Saufdruck: In vier Jahren ganz nach unten by Henning Hirsch

Saufdruck: In vier Jahren ganz nach unten by Henning Hirsch

Autor:Henning Hirsch [Hirsch, Henning]
Die sprache: deu
Format: epub
Tags: Biografien & Erinnerungen, Belletristik & Literatur, Gegenwartsliteratur, Belletristik, Literatur, Wunschliste, Erinnerungen
ISBN: 9783862652853
Google: 2N5fnAEACAAJ
Herausgeber: Schwarzkopf & Schwarzkopf
veröffentlicht: 2014-12-05T05:00:00+00:00


KOMATÖS

Ich wachte mal wieder auf einer Intensivstation auf. Die Räume erkannte ich inzwischen sofort. Überall blinkte und piepste es. Von diesen Stationen gab es solche und solche. Die einen behandelten uns Trinker freundlich und verabreichten rasch Entzugsmedikamente. Die anderen wiederum ließen einen deutlich spüren, dass sie von Alkis wenig bis überhaupt nichts hielten, und warfen dich auf eine Matratze in einer dunklen Ecke. Da konntest du mutterseelenallein ausnüchtern. Pillen verabreichten die gar keine. Der Rettungswagen transportierte einen halt dorthin, wo gerade ein Bett frei wurde. So ähnelte die Einlieferung häufig einem Lotteriespiel. Wo war ich dieses Mal gelandet? In welchem Krankenhaus? Keine Ahnung. Fürs Erste komplett egal. Ich hatte furchtbaren Durst.

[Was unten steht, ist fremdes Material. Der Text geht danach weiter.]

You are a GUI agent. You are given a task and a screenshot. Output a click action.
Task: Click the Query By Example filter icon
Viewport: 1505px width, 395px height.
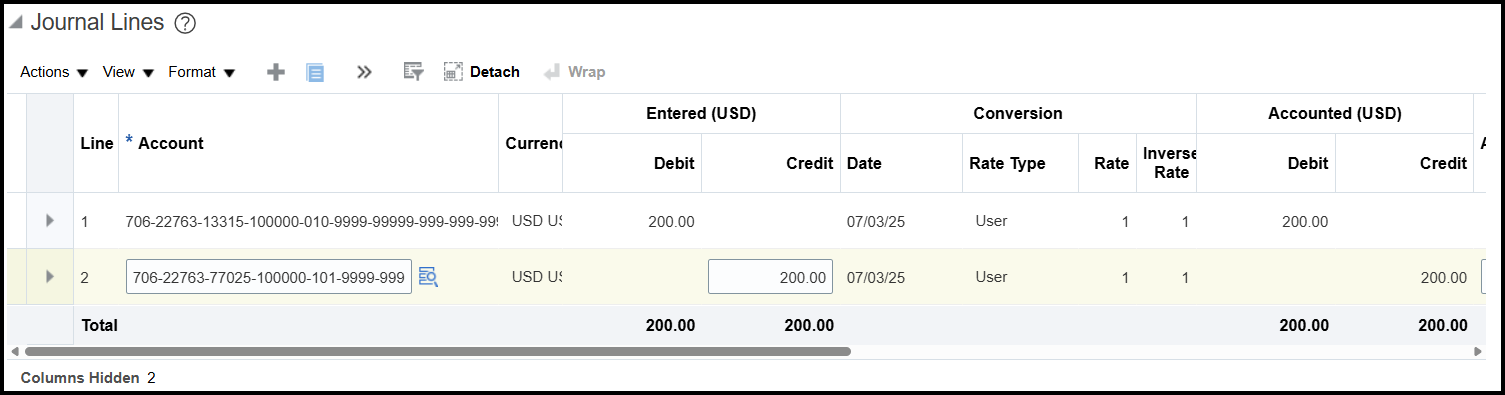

Ich rief nach der Schwester. Wahrscheinlich war meine Stimme zu leise. Niemand kam. Die ersten Entzugserscheinungen stellten sich mit aller Macht ein. Ich zitterte am gesamten Leib. Das Herz raste so, als ob es aus der Brust springen wollte. Mein Körper war von oben bis unten verkabelt und ich hing an Schläuchen. Es half alles nichts. Ich entfernte das Pulsmessgerät von meinem Zeigefinger. Unverzüglich ertönte ein lautes Warnsignal.

Mal schau’n, wie lange es dauert, bis jemand darauf reagiert. Der Satz war noch nicht zu Ende gedacht, als auch schon eine genervt blickende dunkelhaarige Pflegerin neben meinem Bett auftauchte.

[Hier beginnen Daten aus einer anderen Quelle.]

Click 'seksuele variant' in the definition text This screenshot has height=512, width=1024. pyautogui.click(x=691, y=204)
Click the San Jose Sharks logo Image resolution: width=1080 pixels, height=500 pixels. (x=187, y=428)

»Was ist los, Herr Keller?«, erkundigte sie sich in einem leicht unfreundlichen Tonfall nach meinem aktuellen Zustand. »Sind Sie mittlerweile aufgewacht?«

»Schwester, mir geht es dreckig. Haben Sie Distra?«

»Das gibt’s bei uns nicht. «

Das kaufte ich ihr nicht ab. Was war das für eine Klinik, in der keine Entzugspillen vorrätig waren? Sie log, ohne rot zu werden.

»Was ist mit Diazepam oder irgendeinem anderen Benzo?«, bohrte ich nach.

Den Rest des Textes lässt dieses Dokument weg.